== Data to use ==

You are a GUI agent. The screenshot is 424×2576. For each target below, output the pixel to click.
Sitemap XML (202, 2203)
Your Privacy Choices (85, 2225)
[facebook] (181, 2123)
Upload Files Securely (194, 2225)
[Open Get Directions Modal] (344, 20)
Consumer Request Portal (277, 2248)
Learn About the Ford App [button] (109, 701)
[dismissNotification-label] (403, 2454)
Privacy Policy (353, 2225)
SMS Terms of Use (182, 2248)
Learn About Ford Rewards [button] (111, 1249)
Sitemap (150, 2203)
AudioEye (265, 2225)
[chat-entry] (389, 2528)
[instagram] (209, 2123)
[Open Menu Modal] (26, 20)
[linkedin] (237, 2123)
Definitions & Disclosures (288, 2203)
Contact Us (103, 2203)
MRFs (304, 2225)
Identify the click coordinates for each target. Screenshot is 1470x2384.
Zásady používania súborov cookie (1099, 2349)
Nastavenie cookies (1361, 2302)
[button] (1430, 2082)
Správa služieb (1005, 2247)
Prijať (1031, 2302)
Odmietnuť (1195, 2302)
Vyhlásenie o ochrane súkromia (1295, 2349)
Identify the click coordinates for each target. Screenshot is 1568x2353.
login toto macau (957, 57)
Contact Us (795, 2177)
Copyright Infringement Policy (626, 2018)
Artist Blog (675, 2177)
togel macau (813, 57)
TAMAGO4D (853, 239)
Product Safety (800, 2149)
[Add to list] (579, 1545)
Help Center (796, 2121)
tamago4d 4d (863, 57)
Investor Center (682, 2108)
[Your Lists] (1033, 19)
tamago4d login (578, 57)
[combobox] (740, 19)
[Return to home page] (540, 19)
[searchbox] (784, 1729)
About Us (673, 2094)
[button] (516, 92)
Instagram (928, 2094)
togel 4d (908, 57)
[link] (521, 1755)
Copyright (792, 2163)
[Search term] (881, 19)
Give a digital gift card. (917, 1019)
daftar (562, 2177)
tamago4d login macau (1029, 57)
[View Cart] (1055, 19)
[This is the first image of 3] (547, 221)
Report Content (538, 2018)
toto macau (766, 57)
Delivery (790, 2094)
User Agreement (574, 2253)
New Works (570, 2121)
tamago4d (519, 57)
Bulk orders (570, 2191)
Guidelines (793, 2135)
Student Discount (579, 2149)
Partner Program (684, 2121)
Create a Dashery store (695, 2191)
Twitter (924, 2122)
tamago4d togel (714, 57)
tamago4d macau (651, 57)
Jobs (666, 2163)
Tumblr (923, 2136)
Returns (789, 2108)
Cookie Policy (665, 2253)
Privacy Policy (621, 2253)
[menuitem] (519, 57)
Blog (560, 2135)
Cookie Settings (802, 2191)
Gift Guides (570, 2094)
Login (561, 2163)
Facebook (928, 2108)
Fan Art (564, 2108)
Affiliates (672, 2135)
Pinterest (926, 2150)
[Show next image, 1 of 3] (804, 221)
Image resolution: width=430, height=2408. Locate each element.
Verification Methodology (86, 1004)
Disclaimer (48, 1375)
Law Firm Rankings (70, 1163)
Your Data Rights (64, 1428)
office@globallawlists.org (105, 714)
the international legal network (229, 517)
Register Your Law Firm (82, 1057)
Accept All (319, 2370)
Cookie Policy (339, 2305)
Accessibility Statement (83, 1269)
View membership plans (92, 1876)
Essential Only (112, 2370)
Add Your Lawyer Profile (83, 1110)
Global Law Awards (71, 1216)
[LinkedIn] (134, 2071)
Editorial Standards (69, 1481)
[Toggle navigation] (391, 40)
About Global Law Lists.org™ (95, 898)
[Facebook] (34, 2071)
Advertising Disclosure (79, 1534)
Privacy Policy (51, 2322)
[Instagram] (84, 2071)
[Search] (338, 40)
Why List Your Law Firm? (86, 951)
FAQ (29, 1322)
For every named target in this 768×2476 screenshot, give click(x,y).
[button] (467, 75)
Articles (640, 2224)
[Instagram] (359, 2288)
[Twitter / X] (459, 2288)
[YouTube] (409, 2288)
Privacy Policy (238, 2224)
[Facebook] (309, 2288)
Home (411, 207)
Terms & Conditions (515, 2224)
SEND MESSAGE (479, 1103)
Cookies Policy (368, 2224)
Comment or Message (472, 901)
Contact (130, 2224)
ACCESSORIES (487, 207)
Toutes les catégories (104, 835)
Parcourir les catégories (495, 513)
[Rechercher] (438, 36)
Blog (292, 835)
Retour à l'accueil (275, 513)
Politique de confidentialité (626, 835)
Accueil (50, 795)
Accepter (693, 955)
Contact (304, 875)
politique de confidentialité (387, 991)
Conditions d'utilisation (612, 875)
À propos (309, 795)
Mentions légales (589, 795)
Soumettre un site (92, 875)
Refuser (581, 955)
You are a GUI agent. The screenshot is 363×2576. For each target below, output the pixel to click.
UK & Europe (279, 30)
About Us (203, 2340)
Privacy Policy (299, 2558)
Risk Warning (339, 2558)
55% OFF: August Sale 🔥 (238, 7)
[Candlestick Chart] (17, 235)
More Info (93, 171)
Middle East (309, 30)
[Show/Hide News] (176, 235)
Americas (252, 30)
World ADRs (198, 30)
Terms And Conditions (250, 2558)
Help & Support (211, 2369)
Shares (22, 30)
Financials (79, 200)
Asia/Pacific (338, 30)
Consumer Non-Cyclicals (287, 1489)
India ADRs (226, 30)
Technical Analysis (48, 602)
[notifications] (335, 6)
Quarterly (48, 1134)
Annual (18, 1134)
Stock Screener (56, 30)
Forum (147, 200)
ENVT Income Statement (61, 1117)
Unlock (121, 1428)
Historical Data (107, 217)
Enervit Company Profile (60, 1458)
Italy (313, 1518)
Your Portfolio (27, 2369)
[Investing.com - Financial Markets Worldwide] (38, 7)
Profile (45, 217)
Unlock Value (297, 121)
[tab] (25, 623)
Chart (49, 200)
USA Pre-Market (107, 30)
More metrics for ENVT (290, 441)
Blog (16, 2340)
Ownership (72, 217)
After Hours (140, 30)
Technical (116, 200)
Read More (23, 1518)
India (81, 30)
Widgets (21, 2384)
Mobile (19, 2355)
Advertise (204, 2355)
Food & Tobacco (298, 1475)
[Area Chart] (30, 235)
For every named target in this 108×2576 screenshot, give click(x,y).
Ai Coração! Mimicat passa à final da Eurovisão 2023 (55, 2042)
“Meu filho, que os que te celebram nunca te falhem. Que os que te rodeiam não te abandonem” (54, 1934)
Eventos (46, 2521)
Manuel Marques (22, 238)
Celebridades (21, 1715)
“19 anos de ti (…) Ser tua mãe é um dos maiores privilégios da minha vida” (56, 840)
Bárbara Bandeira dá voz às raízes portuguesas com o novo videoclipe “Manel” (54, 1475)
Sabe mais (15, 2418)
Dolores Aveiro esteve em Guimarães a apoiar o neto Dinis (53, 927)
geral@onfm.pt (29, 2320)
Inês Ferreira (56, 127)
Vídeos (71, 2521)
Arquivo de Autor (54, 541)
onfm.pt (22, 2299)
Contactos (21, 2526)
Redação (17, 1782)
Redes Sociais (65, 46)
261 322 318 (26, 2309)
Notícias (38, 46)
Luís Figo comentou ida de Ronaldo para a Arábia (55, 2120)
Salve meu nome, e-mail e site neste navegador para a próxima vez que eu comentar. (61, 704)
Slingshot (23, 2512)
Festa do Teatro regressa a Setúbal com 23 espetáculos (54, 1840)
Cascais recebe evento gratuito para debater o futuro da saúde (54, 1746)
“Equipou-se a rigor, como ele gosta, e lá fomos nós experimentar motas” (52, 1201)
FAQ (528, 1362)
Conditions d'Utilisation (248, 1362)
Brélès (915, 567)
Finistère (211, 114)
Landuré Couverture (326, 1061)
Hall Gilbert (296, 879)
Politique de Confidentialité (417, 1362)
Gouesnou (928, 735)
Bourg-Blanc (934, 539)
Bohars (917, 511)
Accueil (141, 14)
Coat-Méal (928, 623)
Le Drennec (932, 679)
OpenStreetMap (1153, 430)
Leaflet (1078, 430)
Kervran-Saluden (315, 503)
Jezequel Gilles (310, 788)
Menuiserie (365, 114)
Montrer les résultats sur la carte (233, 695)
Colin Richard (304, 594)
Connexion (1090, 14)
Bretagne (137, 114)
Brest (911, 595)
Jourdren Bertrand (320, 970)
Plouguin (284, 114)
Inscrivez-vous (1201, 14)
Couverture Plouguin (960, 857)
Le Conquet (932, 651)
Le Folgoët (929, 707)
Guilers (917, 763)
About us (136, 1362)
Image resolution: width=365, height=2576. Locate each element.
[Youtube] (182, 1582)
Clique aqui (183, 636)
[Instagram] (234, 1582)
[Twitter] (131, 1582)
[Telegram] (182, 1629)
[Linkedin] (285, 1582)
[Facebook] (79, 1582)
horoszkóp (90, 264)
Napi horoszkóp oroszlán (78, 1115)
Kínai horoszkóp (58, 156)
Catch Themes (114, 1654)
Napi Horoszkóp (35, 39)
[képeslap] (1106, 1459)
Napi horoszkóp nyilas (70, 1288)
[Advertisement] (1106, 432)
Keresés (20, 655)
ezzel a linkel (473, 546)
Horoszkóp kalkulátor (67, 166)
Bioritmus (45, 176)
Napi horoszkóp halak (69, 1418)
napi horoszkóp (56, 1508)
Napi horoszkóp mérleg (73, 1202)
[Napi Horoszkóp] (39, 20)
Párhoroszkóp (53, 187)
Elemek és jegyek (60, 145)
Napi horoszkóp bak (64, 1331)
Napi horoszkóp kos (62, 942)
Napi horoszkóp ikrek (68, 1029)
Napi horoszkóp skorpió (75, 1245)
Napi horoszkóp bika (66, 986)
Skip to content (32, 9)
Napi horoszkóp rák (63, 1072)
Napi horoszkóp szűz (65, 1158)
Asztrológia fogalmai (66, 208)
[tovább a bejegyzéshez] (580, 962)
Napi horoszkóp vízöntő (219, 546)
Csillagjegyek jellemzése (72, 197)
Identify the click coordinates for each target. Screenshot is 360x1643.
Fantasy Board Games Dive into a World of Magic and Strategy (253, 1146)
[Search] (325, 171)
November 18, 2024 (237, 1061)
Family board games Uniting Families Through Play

===

→ About this exercise: Taking the entries above, write out exactly the lines starting with the line containing "Contact (304, 875)" and going on through the line containing "Mobile (19, 2355)", both included, and nothing else.

→ Answer space:
Contact (304, 875)
politique de confidentialité (387, 991)
Conditions d'utilisation (612, 875)
À propos (309, 795)
Mentions légales (589, 795)
Soumettre un site (92, 875)
Refuser (581, 955)
You are a GUI agent. The screenshot is 363×2576. For each target below, output the pixel to click.
UK & Europe (279, 30)
About Us (203, 2340)
Privacy Policy (299, 2558)
Risk Warning (339, 2558)
55% OFF: August Sale 🔥 (238, 7)
[Candlestick Chart] (17, 235)
More Info (93, 171)
Middle East (309, 30)
[Show/Hide News] (176, 235)
Americas (252, 30)
World ADRs (198, 30)
Terms And Conditions (250, 2558)
Help & Support (211, 2369)
Shares (22, 30)
Financials (79, 200)
Asia/Pacific (338, 30)
Consumer Non-Cyclicals (287, 1489)
India ADRs (226, 30)
Technical Analysis (48, 602)
[notifications] (335, 6)
Quarterly (48, 1134)
Annual (18, 1134)
Stock Screener (56, 30)
Forum (147, 200)
ENVT Income Statement (61, 1117)
Unlock (121, 1428)
Historical Data (107, 217)
Enervit Company Profile (60, 1458)
Italy (313, 1518)
Your Portfolio (27, 2369)
[Investing.com - Financial Markets Worldwide] (38, 7)
Profile (45, 217)
Unlock Value (297, 121)
[tab] (25, 623)
Chart (49, 200)
USA Pre-Market (107, 30)
More metrics for ENVT (290, 441)
Blog (16, 2340)
Ownership (72, 217)
After Hours (140, 30)
Technical (116, 200)
Read More (23, 1518)
India (81, 30)
Widgets (21, 2384)
Mobile (19, 2355)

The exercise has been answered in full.